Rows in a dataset

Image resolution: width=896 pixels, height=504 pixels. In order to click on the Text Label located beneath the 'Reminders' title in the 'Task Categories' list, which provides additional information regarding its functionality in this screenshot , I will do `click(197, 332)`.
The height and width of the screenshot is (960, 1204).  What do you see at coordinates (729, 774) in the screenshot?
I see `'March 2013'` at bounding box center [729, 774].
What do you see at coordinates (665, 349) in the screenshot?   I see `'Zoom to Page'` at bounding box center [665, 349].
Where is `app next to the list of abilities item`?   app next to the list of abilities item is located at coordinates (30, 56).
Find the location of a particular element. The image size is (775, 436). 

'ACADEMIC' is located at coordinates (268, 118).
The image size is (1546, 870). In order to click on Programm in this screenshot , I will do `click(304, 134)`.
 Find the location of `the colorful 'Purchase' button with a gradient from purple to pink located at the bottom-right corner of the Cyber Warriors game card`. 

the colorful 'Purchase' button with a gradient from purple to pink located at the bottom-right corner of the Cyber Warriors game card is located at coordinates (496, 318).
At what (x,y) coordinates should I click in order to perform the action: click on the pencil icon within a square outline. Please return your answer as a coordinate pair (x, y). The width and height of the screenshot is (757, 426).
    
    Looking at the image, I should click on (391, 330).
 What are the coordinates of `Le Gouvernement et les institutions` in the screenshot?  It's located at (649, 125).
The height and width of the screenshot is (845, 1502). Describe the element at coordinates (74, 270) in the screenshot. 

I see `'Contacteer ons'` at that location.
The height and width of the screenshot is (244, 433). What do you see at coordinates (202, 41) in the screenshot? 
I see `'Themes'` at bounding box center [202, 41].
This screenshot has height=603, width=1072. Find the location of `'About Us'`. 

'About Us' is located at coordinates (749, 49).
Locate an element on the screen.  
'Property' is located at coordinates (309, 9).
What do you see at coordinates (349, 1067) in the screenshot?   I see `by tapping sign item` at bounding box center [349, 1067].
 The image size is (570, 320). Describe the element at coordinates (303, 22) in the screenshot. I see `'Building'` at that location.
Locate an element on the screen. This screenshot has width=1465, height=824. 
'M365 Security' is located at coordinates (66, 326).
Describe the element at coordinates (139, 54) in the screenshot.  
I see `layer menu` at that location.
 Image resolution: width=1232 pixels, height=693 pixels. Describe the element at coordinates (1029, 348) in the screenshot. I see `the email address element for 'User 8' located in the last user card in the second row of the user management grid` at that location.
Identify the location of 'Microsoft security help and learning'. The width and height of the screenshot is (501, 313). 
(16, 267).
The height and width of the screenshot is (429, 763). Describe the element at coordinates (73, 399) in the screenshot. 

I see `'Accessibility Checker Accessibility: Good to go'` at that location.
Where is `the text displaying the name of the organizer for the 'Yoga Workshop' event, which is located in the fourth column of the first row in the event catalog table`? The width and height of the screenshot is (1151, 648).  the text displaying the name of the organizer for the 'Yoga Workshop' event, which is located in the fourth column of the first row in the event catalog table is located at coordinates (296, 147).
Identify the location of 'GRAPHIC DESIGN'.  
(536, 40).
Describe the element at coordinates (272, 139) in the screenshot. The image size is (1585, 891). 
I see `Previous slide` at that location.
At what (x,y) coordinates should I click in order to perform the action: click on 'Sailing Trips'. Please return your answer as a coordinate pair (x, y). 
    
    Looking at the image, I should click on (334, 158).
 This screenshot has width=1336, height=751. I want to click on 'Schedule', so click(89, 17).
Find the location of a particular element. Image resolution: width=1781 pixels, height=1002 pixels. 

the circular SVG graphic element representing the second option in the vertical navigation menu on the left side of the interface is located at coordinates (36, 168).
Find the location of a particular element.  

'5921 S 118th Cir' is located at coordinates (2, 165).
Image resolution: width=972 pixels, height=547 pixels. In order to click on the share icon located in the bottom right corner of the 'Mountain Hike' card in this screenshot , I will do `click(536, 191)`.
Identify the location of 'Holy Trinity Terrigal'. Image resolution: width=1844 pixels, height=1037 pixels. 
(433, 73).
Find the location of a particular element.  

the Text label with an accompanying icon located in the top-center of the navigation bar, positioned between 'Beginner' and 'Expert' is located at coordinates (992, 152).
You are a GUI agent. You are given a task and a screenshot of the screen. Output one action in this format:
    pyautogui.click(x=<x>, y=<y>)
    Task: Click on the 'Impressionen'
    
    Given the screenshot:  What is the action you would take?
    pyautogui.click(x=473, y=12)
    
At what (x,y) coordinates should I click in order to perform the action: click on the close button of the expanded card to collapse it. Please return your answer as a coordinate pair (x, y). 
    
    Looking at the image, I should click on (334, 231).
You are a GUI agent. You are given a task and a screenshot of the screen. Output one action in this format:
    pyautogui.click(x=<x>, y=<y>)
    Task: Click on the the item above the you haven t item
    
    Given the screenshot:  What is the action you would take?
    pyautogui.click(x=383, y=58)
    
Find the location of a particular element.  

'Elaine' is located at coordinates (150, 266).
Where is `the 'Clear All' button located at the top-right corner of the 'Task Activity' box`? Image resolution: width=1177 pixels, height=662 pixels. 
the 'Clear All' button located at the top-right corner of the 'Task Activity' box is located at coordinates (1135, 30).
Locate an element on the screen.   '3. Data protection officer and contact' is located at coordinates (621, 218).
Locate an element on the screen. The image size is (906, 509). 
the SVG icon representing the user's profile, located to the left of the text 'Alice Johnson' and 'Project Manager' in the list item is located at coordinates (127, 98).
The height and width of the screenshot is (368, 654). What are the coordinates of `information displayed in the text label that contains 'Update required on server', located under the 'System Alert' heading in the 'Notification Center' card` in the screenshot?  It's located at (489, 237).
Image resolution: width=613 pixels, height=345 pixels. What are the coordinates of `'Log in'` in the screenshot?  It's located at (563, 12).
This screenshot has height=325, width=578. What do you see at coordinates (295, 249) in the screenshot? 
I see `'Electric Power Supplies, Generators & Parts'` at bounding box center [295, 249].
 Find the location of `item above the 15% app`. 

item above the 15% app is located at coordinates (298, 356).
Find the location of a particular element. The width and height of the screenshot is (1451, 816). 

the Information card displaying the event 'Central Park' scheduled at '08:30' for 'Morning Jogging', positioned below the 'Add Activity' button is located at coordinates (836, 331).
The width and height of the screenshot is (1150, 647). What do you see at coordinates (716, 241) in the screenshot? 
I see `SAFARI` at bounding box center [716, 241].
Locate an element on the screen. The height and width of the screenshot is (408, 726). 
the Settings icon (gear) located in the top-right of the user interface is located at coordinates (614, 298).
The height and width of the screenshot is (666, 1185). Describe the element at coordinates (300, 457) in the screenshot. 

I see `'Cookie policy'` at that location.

- **The request**: Turn the rows, from the first one through the line containing "The image size is (1546, 870).", into a JSON list of strings with one string per line and no blank lines.

- **Task answer**:
[
  "Image resolution: width=896 pixels, height=504 pixels. In order to click on the Text Label located beneath the 'Reminders' title in the 'Task Categories' list, which provides additional information regarding its functionality in this screenshot , I will do `click(197, 332)`.",
  "The height and width of the screenshot is (960, 1204).  What do you see at coordinates (729, 774) in the screenshot?",
  "I see `'March 2013'` at bounding box center [729, 774].",
  "What do you see at coordinates (665, 349) in the screenshot?   I see `'Zoom to Page'` at bounding box center [665, 349].",
  "Where is `app next to the list of abilities item`?   app next to the list of abilities item is located at coordinates (30, 56).",
  "Find the location of a particular element. The image size is (775, 436). ",
  "'ACADEMIC' is located at coordinates (268, 118).",
  "The image size is (1546, 870). In order to click on Programm in this screenshot , I will do `click(304, 134)`."
]